══ Input

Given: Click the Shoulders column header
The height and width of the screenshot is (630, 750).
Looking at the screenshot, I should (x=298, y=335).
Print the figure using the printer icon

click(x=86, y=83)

════

Your answer must be an exact copy of every record.

**Output for this exercise:**
Given: Click the Shoulders column header
The height and width of the screenshot is (630, 750).
Looking at the screenshot, I should (x=298, y=335).
Print the figure using the printer icon

click(x=86, y=83)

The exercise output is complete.